Jones reminds us that there’s a lot to be outraged about these days.

A green reporter and her coldblooded editor go after a big, misogynistic fish in Jones’ #MeToo–era thriller.

Interviewing for a job at the powerful tabloid The Globe is a dream come true for Jess Townsend; she’s miles away from the local paper where she cut her journalistic teeth. After one uncomfortable moment with Max Forsythe, the editor, she learns that he's going to hire her because she seems to have a moral compass, and Max is looking to steer the paper out of its nasty-gossip–infested waters into the world of more serious journalism. This is news, however, to Stella Thorne, the deputy editor who ruthlessly sets up stings to catch celebrities in flagrante delicto, and to the owner, Peter Kingsley, who just wants the money to keep rolling in.

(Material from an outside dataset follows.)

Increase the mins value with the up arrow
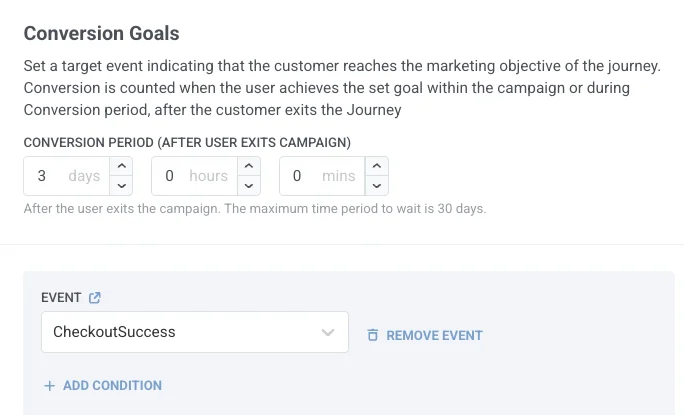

When Jess is forced to help set up a young actress in a fake drug bust, she can hardly live with herself; then, a hot reality TV star becomes the target of the paper, and a false story about her having an affair leads to her death by suicide. As Jess begins to reckon with this tragedy and her own role in it, she stumbles onto a much bigger story about a wealthy tycoon who has been drugging and raping young women for years. It just so happens that Stella has personal reasons to believe Jess and the motive, therefore, to team up with her to take down the bastard once and for all. But the corruption at the paper runs deep, and Jess and Stella's quest for justice is mostly unfulfilled, though there's some hope in the end. Jones unapologetically stares down the ugliness of the modern media and its coldblooded exploitation of celebrities to benefit those truly in power, as well as the rampages of fake news. It’s a novel that couldn’t exist without #MeToo, but it falls short of its desired impact—it’s too busy prioritizing thrills over character development. Stella has the biggest awakening, “realiz[ing] that all she's ever done is what powerful men have wanted her to do”; Jess exists mainly to offer her a mirror but contributes little complexity or humanity to the narrative.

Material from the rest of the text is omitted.